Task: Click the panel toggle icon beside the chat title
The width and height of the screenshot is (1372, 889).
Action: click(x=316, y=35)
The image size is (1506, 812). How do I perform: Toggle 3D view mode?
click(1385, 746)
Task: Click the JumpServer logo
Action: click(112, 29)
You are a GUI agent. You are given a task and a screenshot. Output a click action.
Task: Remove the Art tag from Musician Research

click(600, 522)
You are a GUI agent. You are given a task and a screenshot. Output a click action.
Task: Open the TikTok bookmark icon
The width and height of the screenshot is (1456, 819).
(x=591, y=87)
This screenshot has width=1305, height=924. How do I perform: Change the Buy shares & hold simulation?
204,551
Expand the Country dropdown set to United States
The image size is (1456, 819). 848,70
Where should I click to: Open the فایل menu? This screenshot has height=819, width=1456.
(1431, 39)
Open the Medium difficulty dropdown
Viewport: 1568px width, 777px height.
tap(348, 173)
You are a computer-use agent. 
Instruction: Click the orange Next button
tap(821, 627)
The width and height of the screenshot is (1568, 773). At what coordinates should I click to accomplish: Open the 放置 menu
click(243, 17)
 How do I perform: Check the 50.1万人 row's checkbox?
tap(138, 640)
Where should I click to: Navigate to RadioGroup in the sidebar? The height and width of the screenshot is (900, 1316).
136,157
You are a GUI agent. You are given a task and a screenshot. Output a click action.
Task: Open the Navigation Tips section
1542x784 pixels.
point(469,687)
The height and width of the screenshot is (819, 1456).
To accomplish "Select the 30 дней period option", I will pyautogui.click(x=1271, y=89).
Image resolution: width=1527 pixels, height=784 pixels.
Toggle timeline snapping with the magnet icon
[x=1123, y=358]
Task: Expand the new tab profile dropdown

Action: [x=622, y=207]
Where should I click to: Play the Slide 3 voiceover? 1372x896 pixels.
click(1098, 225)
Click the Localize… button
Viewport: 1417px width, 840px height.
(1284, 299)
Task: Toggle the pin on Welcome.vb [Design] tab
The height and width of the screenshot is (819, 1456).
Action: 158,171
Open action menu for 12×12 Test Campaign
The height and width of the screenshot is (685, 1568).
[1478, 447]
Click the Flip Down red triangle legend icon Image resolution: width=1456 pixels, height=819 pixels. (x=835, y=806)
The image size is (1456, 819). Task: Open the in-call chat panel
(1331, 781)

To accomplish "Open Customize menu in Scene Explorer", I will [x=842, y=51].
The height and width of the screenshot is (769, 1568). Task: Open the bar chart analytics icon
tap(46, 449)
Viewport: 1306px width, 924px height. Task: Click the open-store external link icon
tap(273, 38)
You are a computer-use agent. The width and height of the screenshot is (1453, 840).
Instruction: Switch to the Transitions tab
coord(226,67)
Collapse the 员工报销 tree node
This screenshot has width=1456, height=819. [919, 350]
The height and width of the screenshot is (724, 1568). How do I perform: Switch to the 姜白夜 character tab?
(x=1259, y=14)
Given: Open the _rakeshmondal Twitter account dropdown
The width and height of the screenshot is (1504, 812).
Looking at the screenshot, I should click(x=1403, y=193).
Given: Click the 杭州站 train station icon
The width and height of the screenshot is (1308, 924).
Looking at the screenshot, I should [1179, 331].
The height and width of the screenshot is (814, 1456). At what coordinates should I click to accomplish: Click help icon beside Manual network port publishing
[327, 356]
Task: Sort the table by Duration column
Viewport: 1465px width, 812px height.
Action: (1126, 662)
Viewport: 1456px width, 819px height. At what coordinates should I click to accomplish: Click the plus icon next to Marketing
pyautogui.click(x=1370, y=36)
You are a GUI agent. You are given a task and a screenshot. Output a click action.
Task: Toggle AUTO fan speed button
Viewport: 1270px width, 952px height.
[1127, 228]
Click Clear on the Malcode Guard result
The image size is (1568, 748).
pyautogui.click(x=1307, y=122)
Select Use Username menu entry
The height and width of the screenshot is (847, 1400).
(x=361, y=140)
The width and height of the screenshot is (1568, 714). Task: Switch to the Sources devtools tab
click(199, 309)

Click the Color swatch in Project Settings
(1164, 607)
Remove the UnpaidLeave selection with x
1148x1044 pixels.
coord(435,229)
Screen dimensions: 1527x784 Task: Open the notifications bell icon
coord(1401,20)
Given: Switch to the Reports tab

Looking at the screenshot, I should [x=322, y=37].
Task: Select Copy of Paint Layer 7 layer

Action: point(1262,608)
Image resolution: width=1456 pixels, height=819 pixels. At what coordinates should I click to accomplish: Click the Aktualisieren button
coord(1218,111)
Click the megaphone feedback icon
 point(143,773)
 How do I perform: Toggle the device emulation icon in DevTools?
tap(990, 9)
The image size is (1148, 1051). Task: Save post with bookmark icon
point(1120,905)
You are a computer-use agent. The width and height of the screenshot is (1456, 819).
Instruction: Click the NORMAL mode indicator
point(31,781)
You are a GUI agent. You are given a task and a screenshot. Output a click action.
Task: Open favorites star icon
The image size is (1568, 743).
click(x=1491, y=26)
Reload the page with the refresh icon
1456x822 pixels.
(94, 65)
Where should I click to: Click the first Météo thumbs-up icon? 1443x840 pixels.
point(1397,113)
************
**What is needed:**
Repeat the listing exactly, from its first line to its last.

**Completed task:**
Task: Click the panel toggle icon beside the chat title
The width and height of the screenshot is (1372, 889).
Action: click(x=316, y=35)
The image size is (1506, 812). How do I perform: Toggle 3D view mode?
click(1385, 746)
Task: Click the JumpServer logo
Action: click(112, 29)
You are a GUI agent. You are given a task and a screenshot. Output a click action.
Task: Remove the Art tag from Musician Research

click(600, 522)
You are a GUI agent. You are given a task and a screenshot. Output a click action.
Task: Open the TikTok bookmark icon
The width and height of the screenshot is (1456, 819).
(x=591, y=87)
This screenshot has width=1305, height=924. How do I perform: Change the Buy shares & hold simulation?
204,551
Expand the Country dropdown set to United States
The image size is (1456, 819). 848,70
Where should I click to: Open the فایل menu? This screenshot has height=819, width=1456.
(1431, 39)
Open the Medium difficulty dropdown
Viewport: 1568px width, 777px height.
tap(348, 173)
You are a computer-use agent. 
Instruction: Click the orange Next button
tap(821, 627)
The width and height of the screenshot is (1568, 773). At what coordinates should I click to accomplish: Open the 放置 menu
click(243, 17)
 How do I perform: Check the 50.1万人 row's checkbox?
tap(138, 640)
Where should I click to: Navigate to RadioGroup in the sidebar? The height and width of the screenshot is (900, 1316).
136,157
You are a GUI agent. You are given a task and a screenshot. Output a click action.
Task: Open the Navigation Tips section
1542x784 pixels.
point(469,687)
The height and width of the screenshot is (819, 1456).
To accomplish "Select the 30 дней period option", I will pyautogui.click(x=1271, y=89).
Image resolution: width=1527 pixels, height=784 pixels.
Toggle timeline snapping with the magnet icon
[x=1123, y=358]
Task: Expand the new tab profile dropdown

Action: [x=622, y=207]
Where should I click to: Play the Slide 3 voiceover? 1372x896 pixels.
click(1098, 225)
Click the Localize… button
Viewport: 1417px width, 840px height.
(1284, 299)
Task: Toggle the pin on Welcome.vb [Design] tab
The height and width of the screenshot is (819, 1456).
Action: 158,171
Open action menu for 12×12 Test Campaign
The height and width of the screenshot is (685, 1568).
[1478, 447]
Click the Flip Down red triangle legend icon Image resolution: width=1456 pixels, height=819 pixels. (x=835, y=806)
The image size is (1456, 819). Task: Open the in-call chat panel
(1331, 781)

To accomplish "Open Customize menu in Scene Explorer", I will [x=842, y=51].
The height and width of the screenshot is (769, 1568). Task: Open the bar chart analytics icon
tap(46, 449)
Viewport: 1306px width, 924px height. Task: Click the open-store external link icon
tap(273, 38)
You are a computer-use agent. The width and height of the screenshot is (1453, 840).
Instruction: Switch to the Transitions tab
coord(226,67)
Collapse the 员工报销 tree node
This screenshot has width=1456, height=819. [919, 350]
The height and width of the screenshot is (724, 1568). How do I perform: Switch to the 姜白夜 character tab?
(x=1259, y=14)
Given: Open the _rakeshmondal Twitter account dropdown
The width and height of the screenshot is (1504, 812).
Looking at the screenshot, I should click(x=1403, y=193).
Given: Click the 杭州站 train station icon
The width and height of the screenshot is (1308, 924).
Looking at the screenshot, I should [1179, 331].
The height and width of the screenshot is (814, 1456). At what coordinates should I click to accomplish: Click help icon beside Manual network port publishing
[327, 356]
Task: Sort the table by Duration column
Viewport: 1465px width, 812px height.
Action: (1126, 662)
Viewport: 1456px width, 819px height. At what coordinates should I click to accomplish: Click the plus icon next to Marketing
pyautogui.click(x=1370, y=36)
You are a GUI agent. You are given a task and a screenshot. Output a click action.
Task: Toggle AUTO fan speed button
Viewport: 1270px width, 952px height.
[1127, 228]
Click Clear on the Malcode Guard result
The image size is (1568, 748).
pyautogui.click(x=1307, y=122)
Select Use Username menu entry
The height and width of the screenshot is (847, 1400).
(x=361, y=140)
The width and height of the screenshot is (1568, 714). Task: Switch to the Sources devtools tab
click(199, 309)

Click the Color swatch in Project Settings
(1164, 607)
Remove the UnpaidLeave selection with x
1148x1044 pixels.
coord(435,229)
Screen dimensions: 1527x784 Task: Open the notifications bell icon
coord(1401,20)
Given: Switch to the Reports tab

Looking at the screenshot, I should [x=322, y=37].
Task: Select Copy of Paint Layer 7 layer

Action: point(1262,608)
Image resolution: width=1456 pixels, height=819 pixels. At what coordinates should I click to accomplish: Click the Aktualisieren button
coord(1218,111)
Click the megaphone feedback icon
 point(143,773)
 How do I perform: Toggle the device emulation icon in DevTools?
tap(990, 9)
The image size is (1148, 1051). Task: Save post with bookmark icon
point(1120,905)
You are a computer-use agent. The width and height of the screenshot is (1456, 819).
Instruction: Click the NORMAL mode indicator
point(31,781)
You are a GUI agent. You are given a task and a screenshot. Output a click action.
Task: Open favorites star icon
The image size is (1568, 743).
click(x=1491, y=26)
Reload the page with the refresh icon
1456x822 pixels.
(94, 65)
Where should I click to: Click the first Météo thumbs-up icon? 1443x840 pixels.
point(1397,113)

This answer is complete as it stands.